__What the exercise asks__
Your task is to copy every line below that contains the word "agent".

__Material provided__
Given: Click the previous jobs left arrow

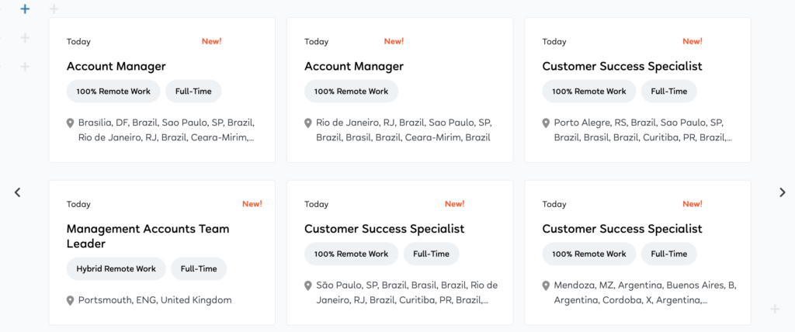Looking at the screenshot, I should pos(17,192).
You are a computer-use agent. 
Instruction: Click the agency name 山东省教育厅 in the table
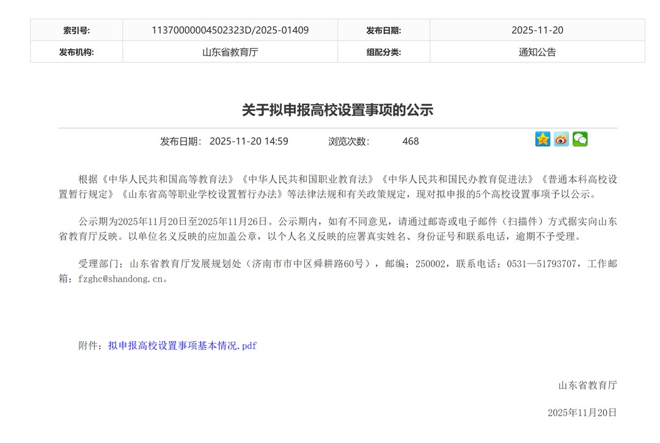229,52
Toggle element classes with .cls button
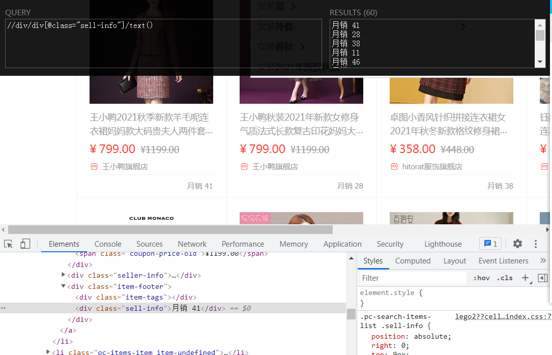This screenshot has height=355, width=552. coord(504,278)
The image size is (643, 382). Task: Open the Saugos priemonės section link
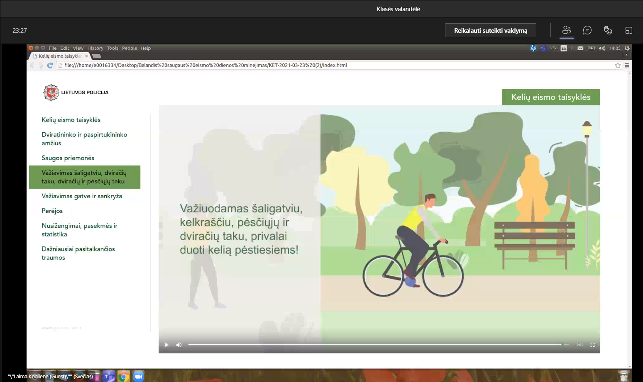point(68,158)
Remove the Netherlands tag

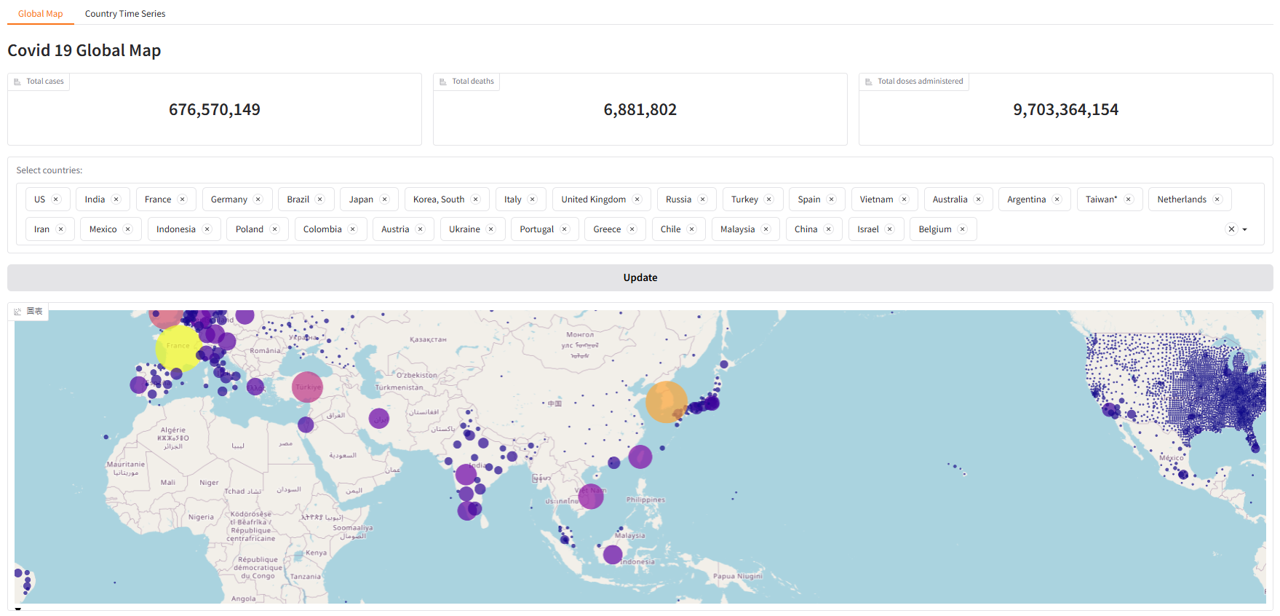tap(1217, 200)
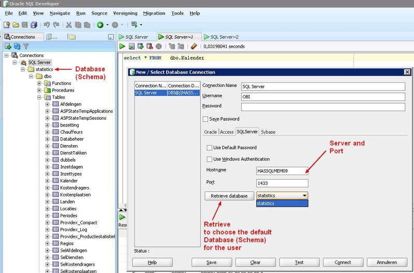414x273 pixels.
Task: Enable the Save Password checkbox
Action: click(205, 119)
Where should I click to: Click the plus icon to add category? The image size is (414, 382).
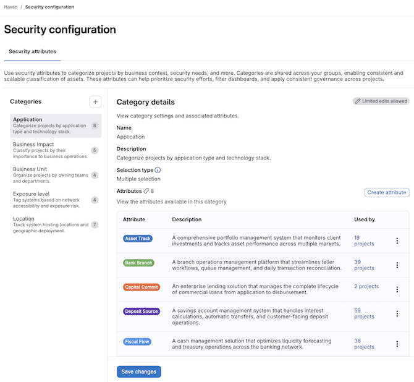(95, 102)
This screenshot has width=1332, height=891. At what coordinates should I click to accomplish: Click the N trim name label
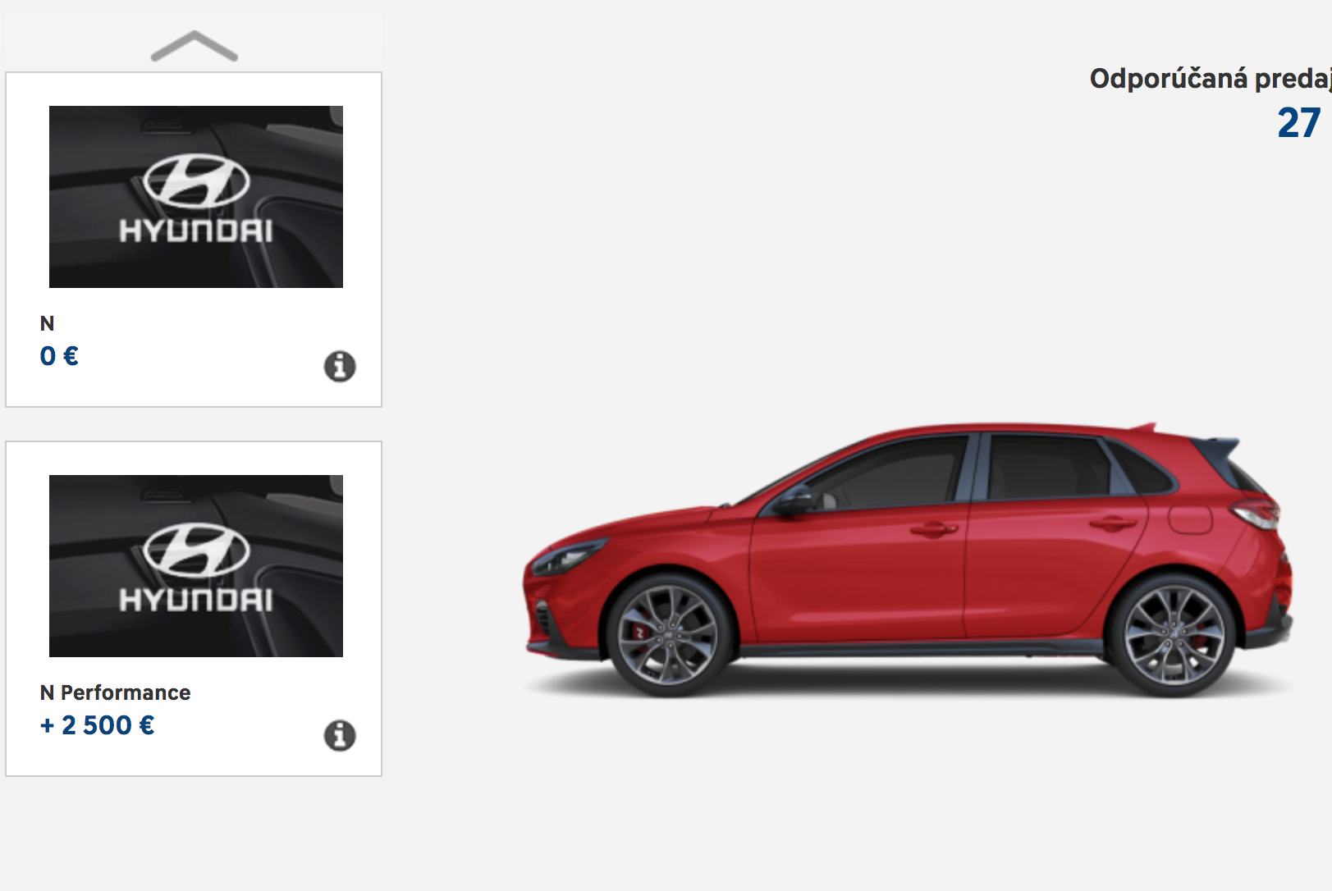(x=47, y=323)
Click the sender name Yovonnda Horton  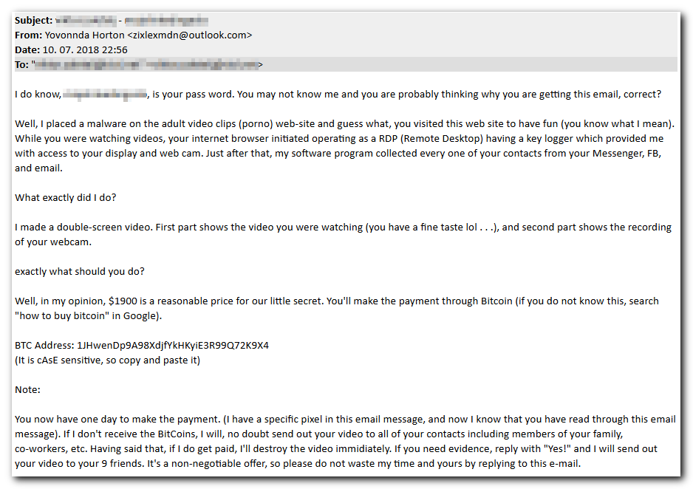(84, 35)
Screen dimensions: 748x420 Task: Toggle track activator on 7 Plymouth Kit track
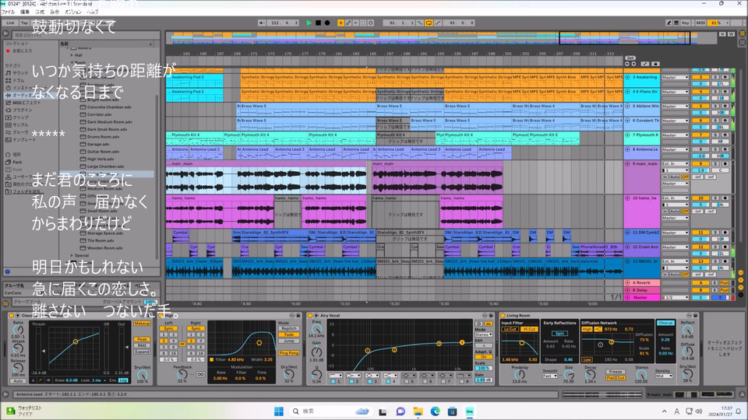coord(700,135)
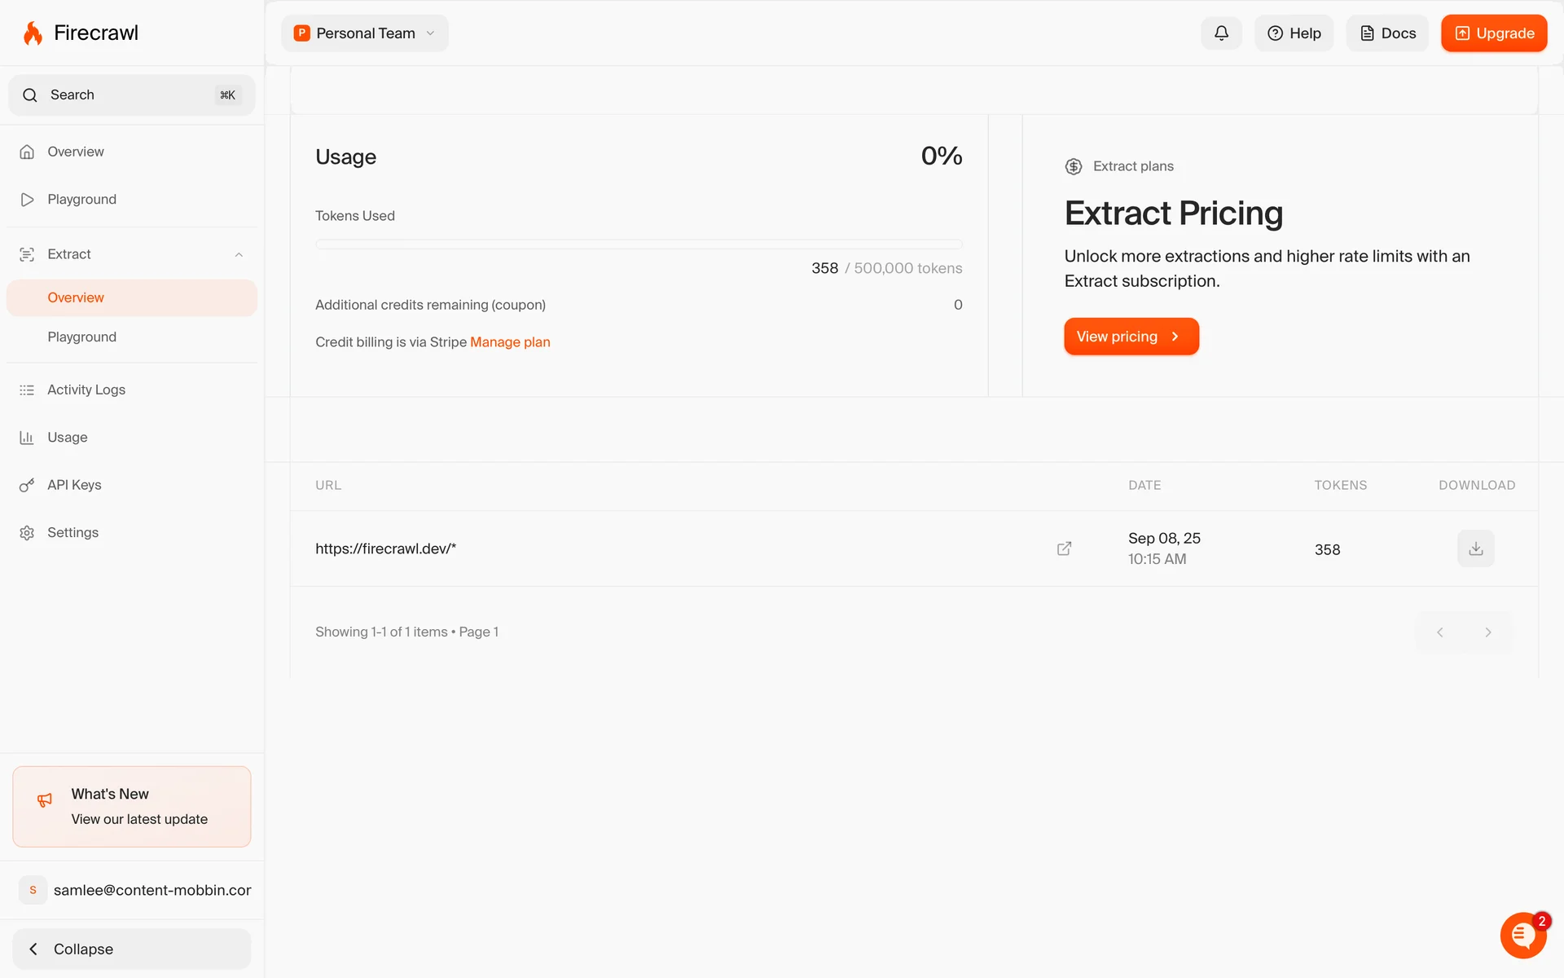Viewport: 1564px width, 978px height.
Task: Click the Firecrawl flame logo
Action: pyautogui.click(x=33, y=33)
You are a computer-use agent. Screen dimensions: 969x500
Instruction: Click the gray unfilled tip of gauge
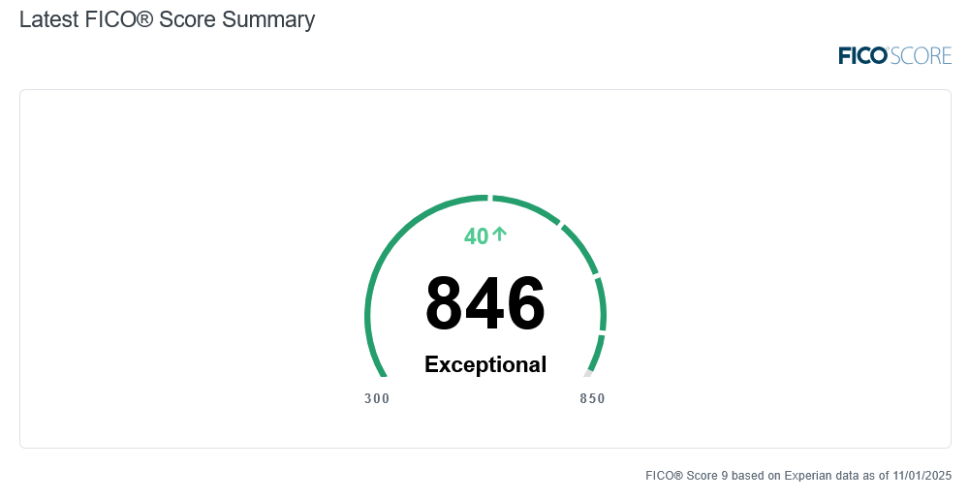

__Completed task__
You are a computer-use agent. 
You are a computer-use agent. Screen dimensions: 969x500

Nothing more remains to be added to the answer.